[Materials provided]
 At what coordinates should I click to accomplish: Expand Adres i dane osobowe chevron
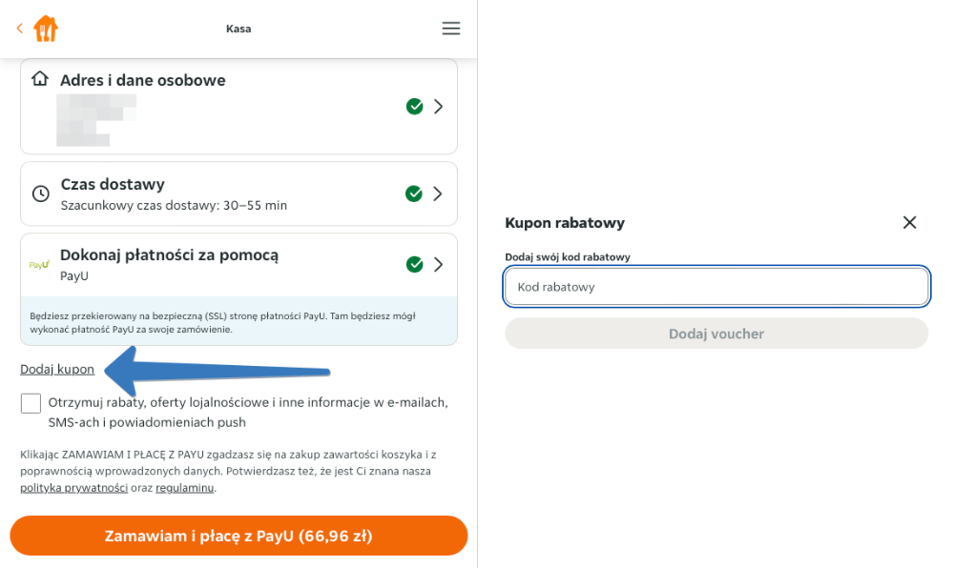[x=439, y=107]
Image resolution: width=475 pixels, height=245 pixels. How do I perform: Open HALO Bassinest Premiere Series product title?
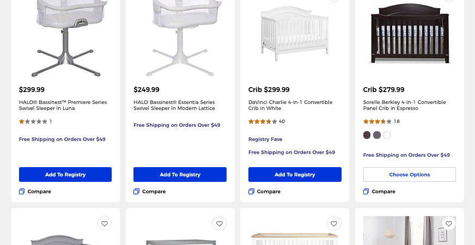63,105
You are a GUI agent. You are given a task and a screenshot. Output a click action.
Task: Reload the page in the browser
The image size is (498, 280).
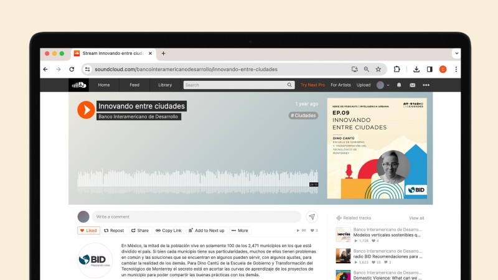[72, 69]
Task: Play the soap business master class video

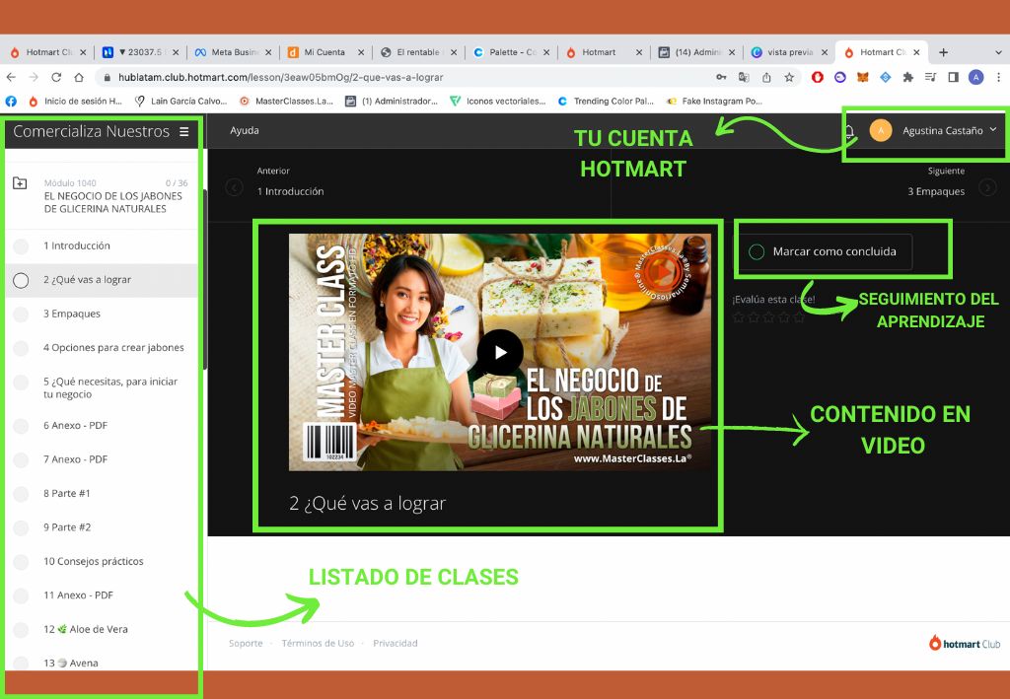Action: point(500,352)
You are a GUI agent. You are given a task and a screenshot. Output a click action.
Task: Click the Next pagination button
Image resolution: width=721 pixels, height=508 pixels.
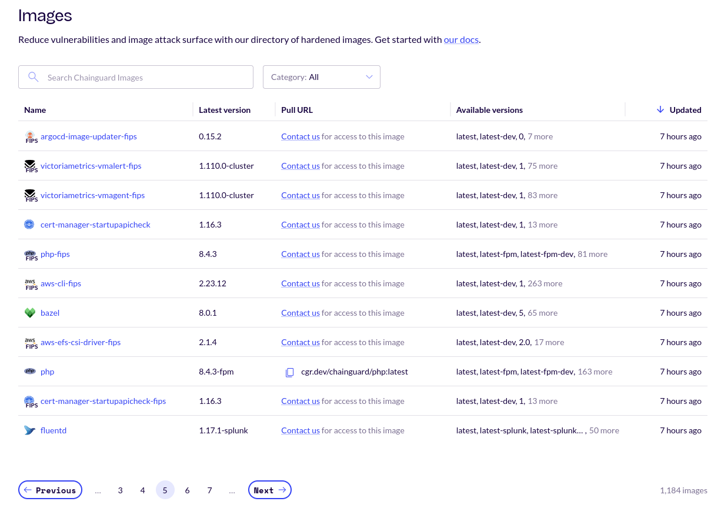(x=269, y=490)
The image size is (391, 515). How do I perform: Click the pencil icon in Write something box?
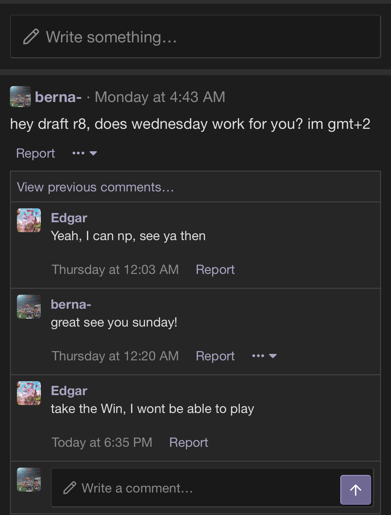[31, 37]
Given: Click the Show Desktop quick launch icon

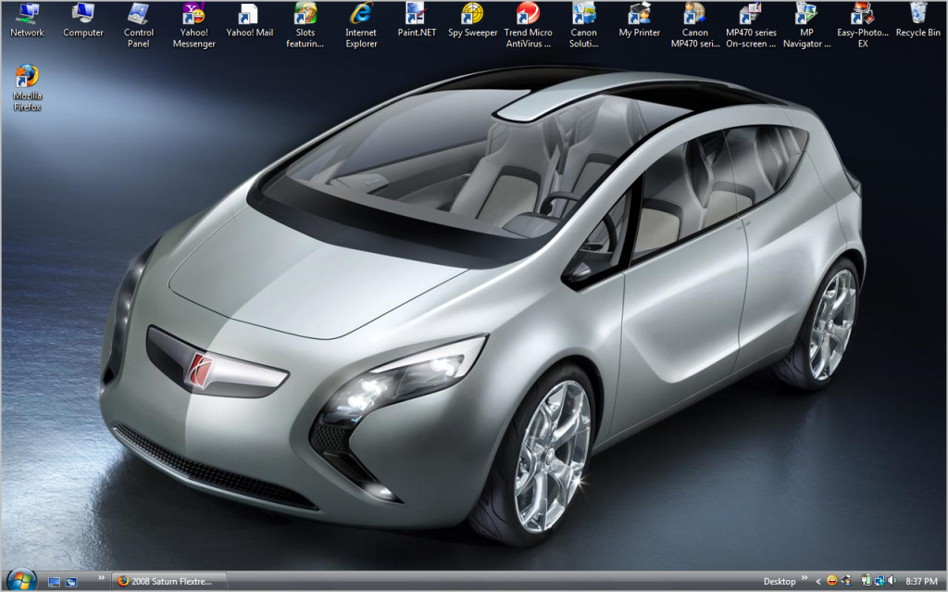Looking at the screenshot, I should click(x=54, y=582).
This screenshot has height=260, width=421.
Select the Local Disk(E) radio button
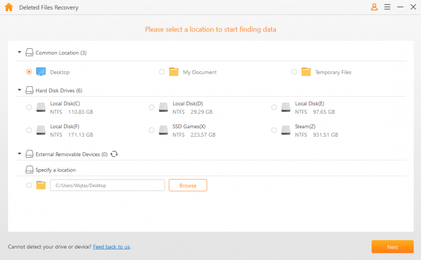click(x=274, y=107)
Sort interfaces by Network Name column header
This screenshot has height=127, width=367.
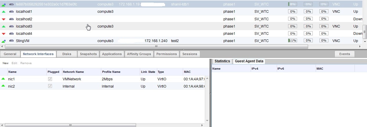[x=73, y=72]
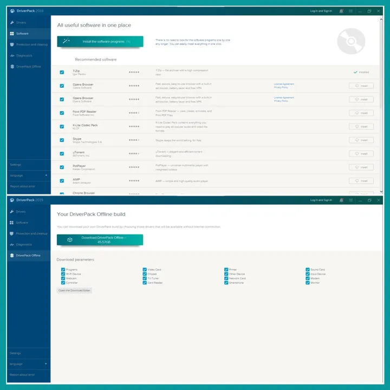Open Settings in the Software window sidebar

click(16, 165)
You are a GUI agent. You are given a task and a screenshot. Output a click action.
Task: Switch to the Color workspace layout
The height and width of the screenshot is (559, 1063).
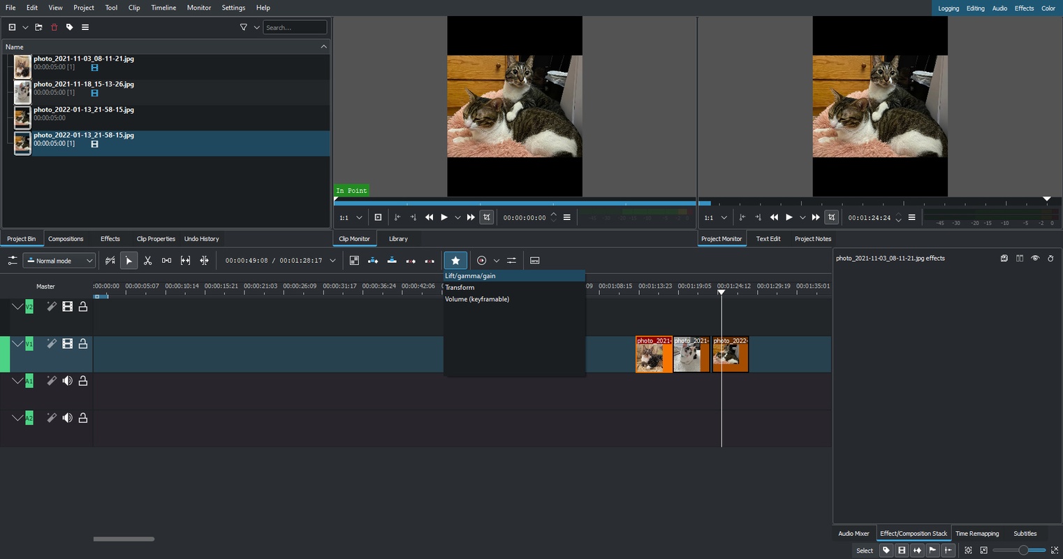click(1048, 8)
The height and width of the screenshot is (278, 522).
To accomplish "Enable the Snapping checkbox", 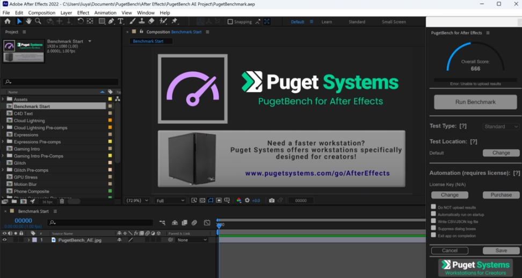I will click(x=230, y=22).
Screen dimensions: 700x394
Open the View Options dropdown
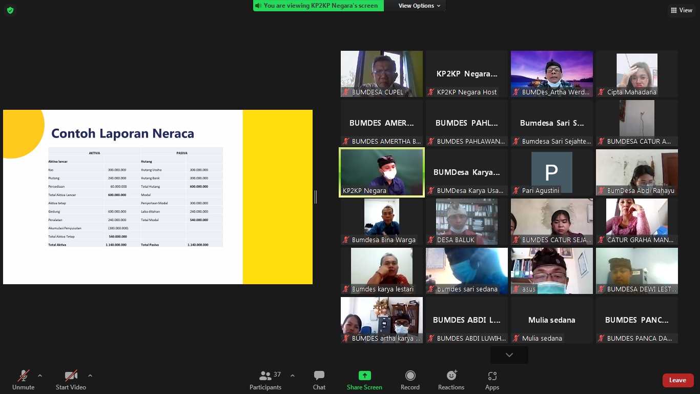tap(419, 6)
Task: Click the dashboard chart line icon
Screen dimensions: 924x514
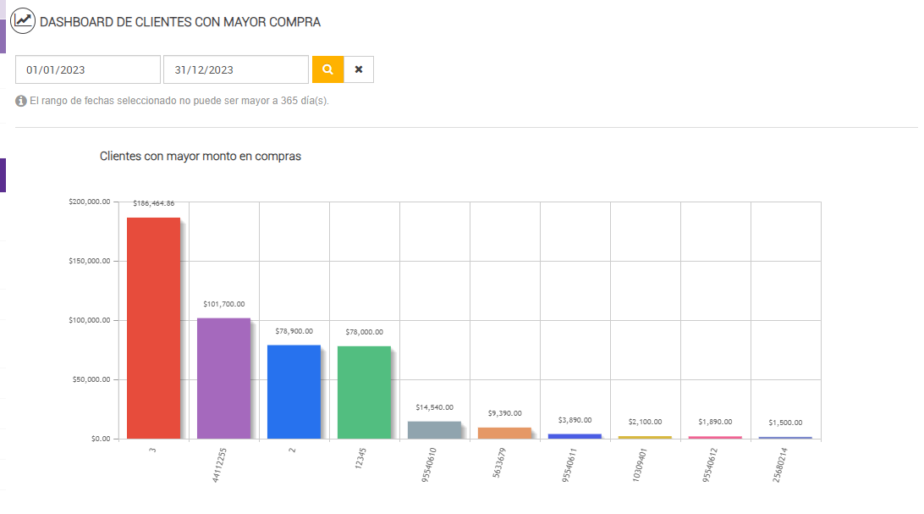Action: click(x=24, y=21)
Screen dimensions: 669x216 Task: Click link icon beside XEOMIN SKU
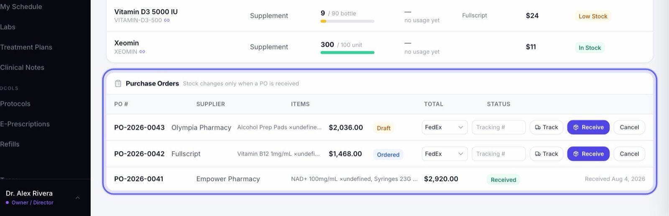142,51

[The problem] Please copy exactly the lines from the one that contains "Screen dimensions: 669x216" through the last line of the listing above, leaving out the pictures.

[Result for this task]
Screen dimensions: 669x216 Task: Click link icon beside XEOMIN SKU
142,51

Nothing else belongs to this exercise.